Exercise ::
Set out the lines below as a numbered list, starting at the line that has "You are a computer-use agent. The" and stopping after the line that has "[x=584, y=460]". Skip any blank lines and leave the pictures out.
-- start of Extracted entries --
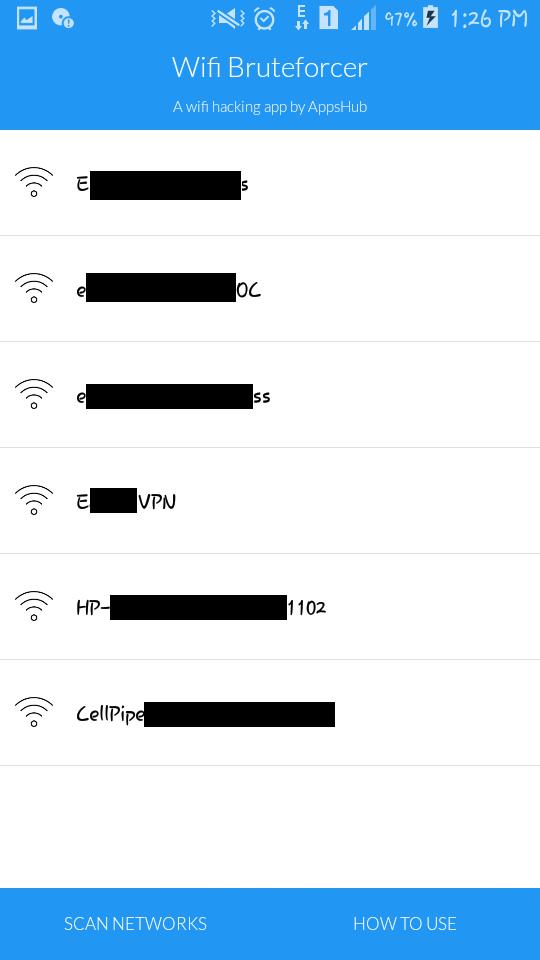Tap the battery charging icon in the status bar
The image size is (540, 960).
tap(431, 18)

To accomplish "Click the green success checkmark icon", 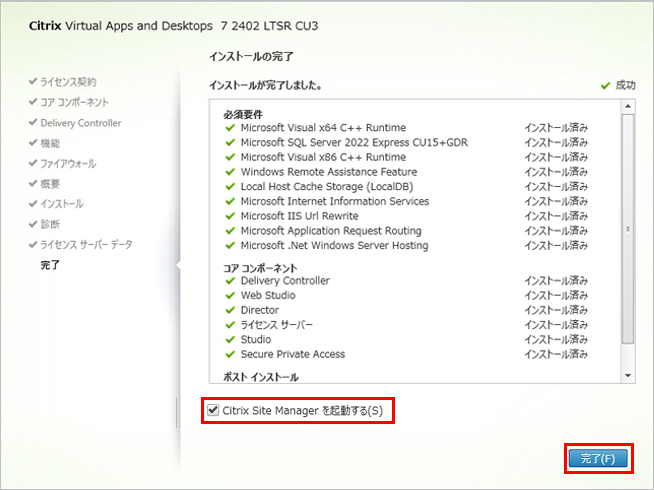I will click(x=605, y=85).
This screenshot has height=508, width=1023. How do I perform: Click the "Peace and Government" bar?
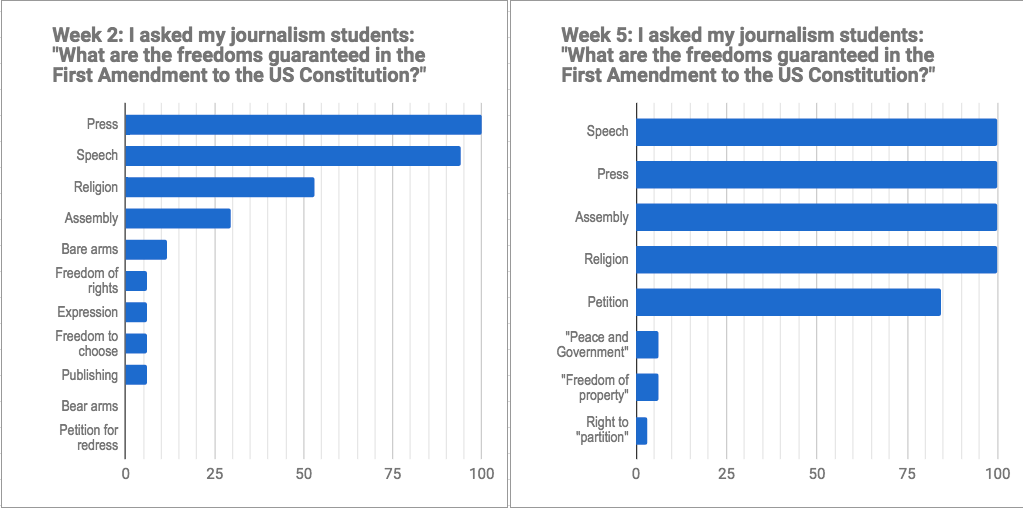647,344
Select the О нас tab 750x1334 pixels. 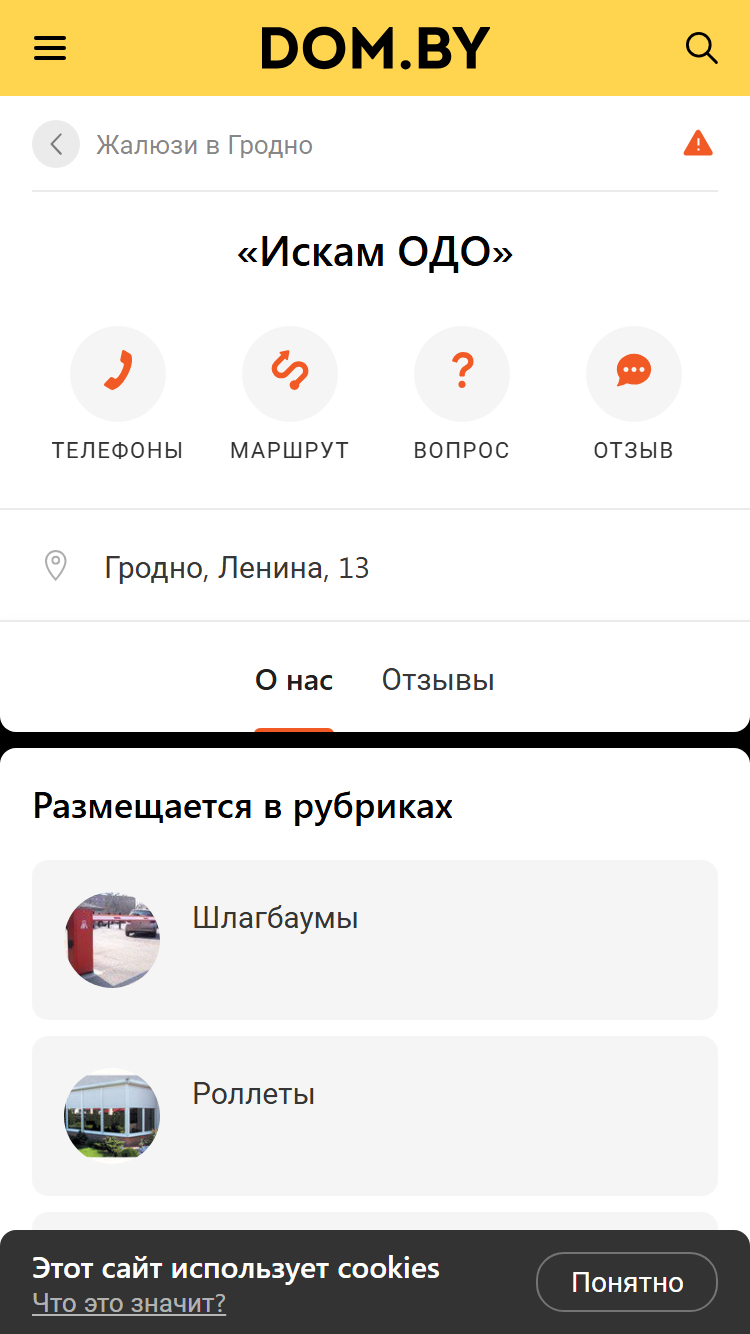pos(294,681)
-- end of Extracted entries --
-- start of Extracted entries --
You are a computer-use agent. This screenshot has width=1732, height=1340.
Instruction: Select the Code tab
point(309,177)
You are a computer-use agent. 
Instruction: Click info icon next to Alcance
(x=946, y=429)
-- end of Extracted entries --
-- start of Extracted entries --
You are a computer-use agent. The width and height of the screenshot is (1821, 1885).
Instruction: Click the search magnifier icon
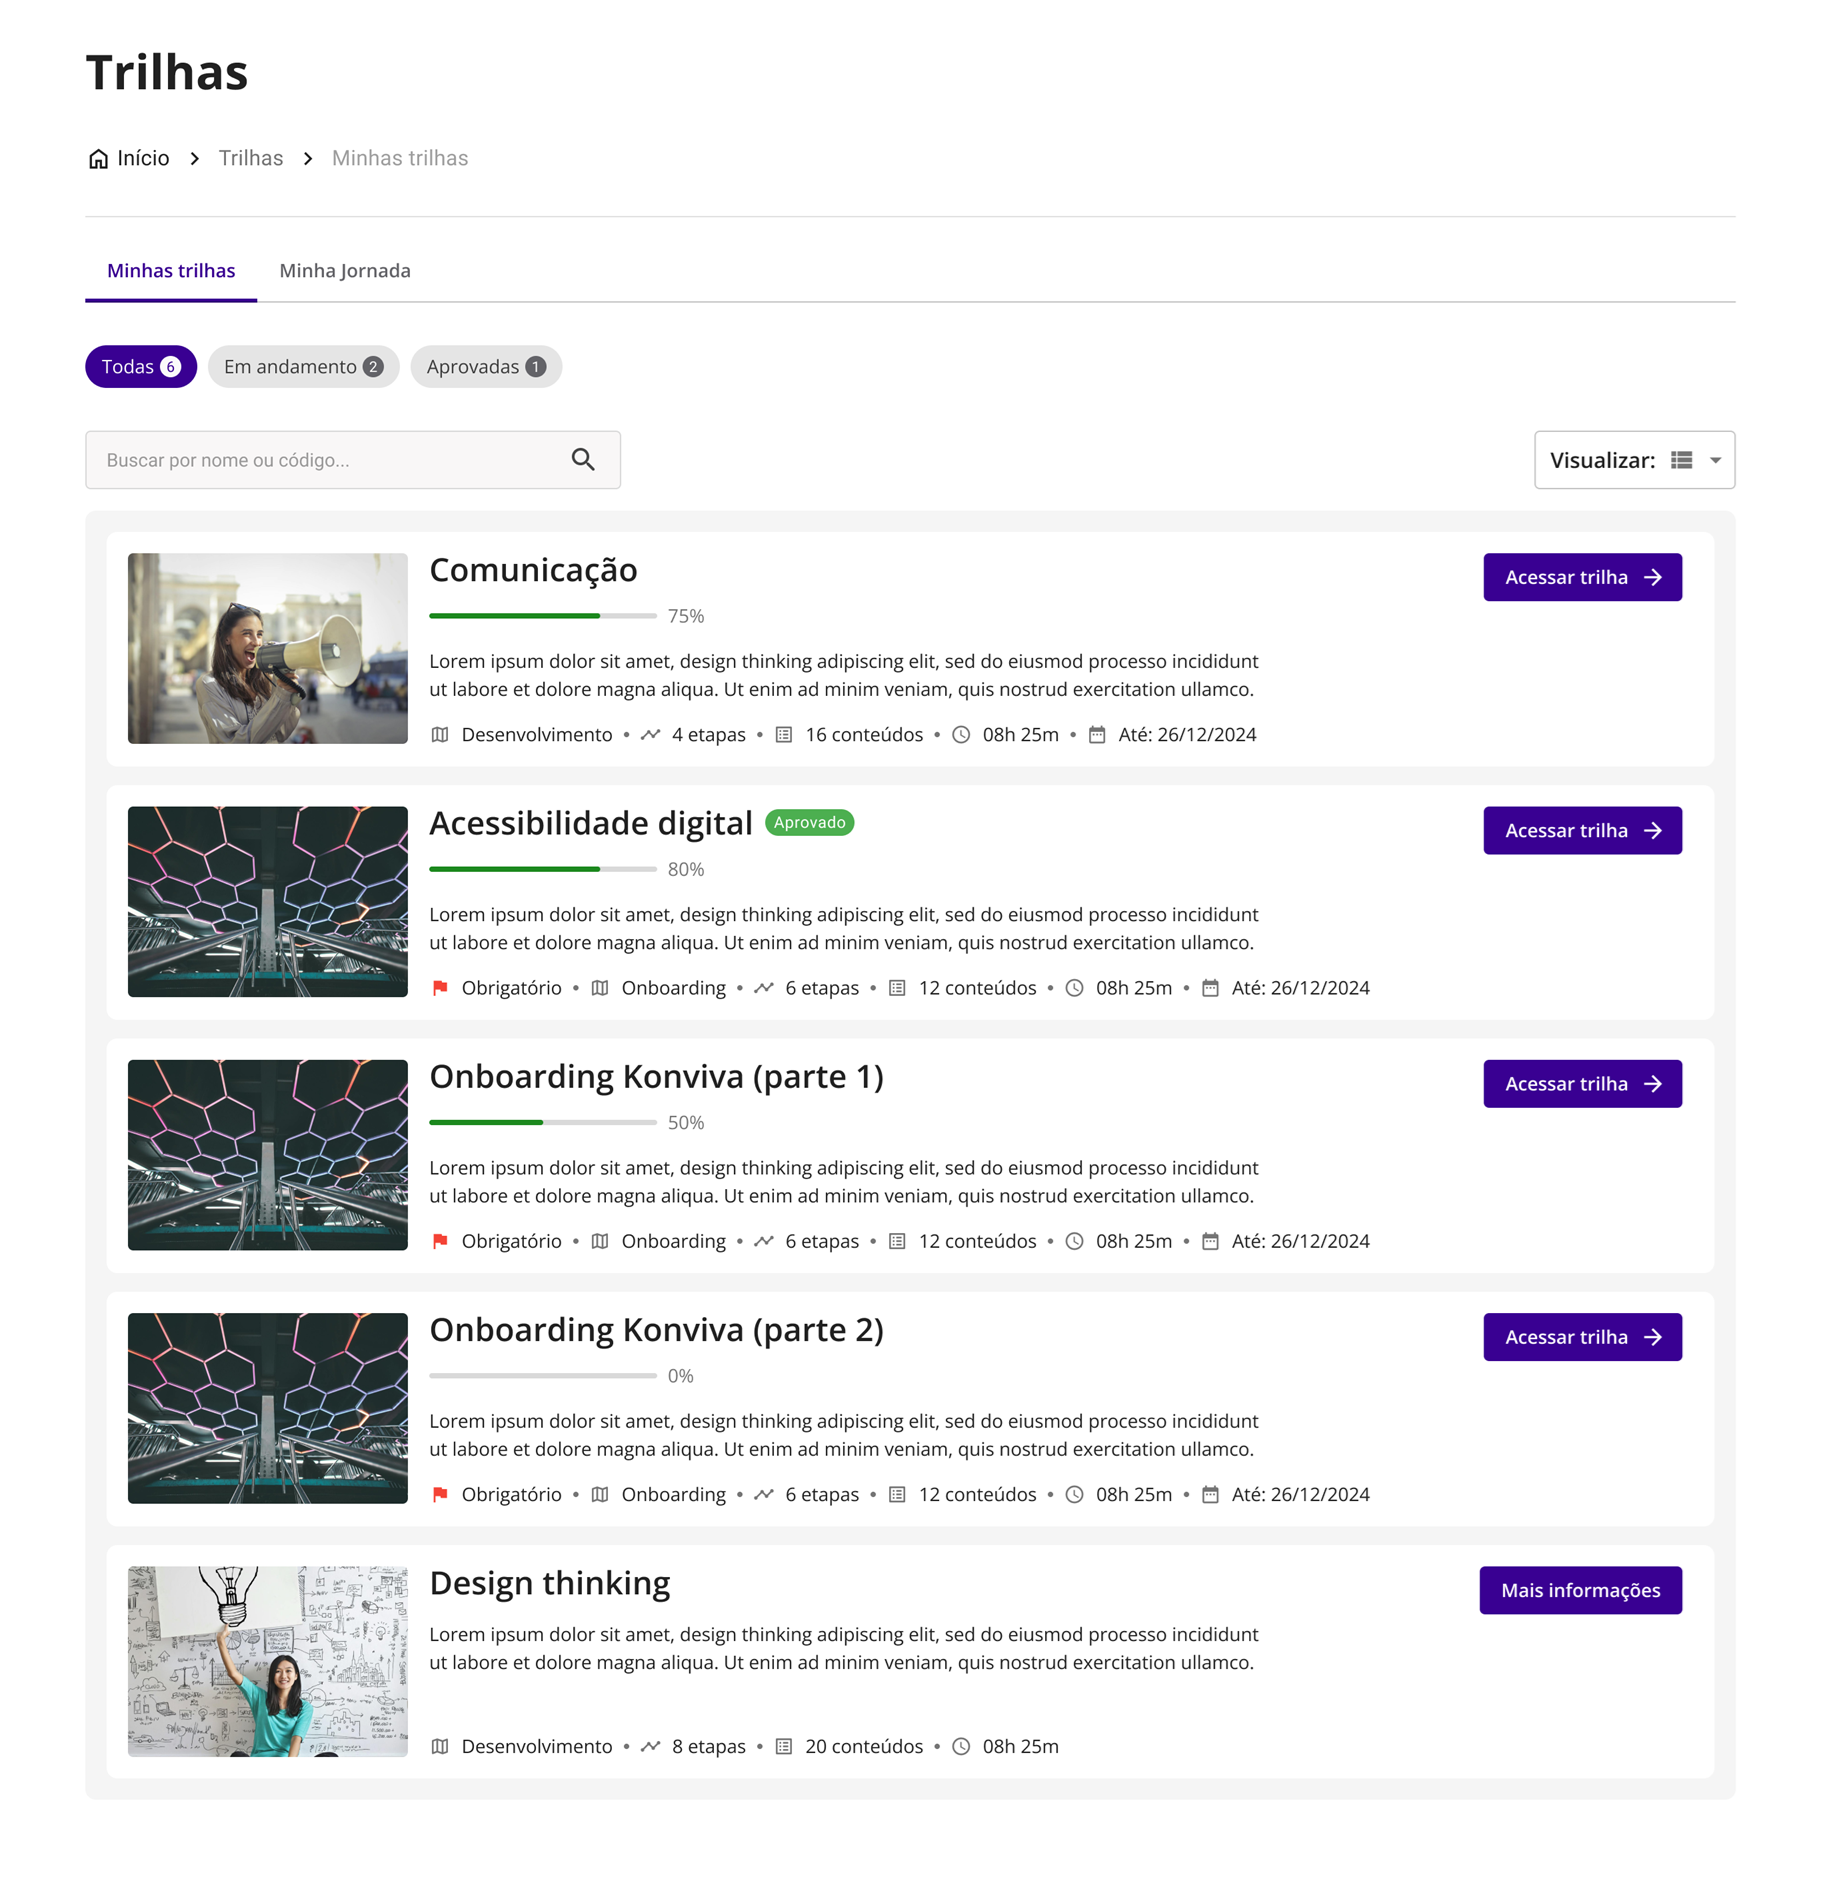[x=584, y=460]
-- end of Extracted entries --
Reply to the exercise ::
1. You are a computer-use agent. The width and height of the screenshot is (1821, 1885).
2. Instruction: Click the search magnifier icon
3. [x=584, y=460]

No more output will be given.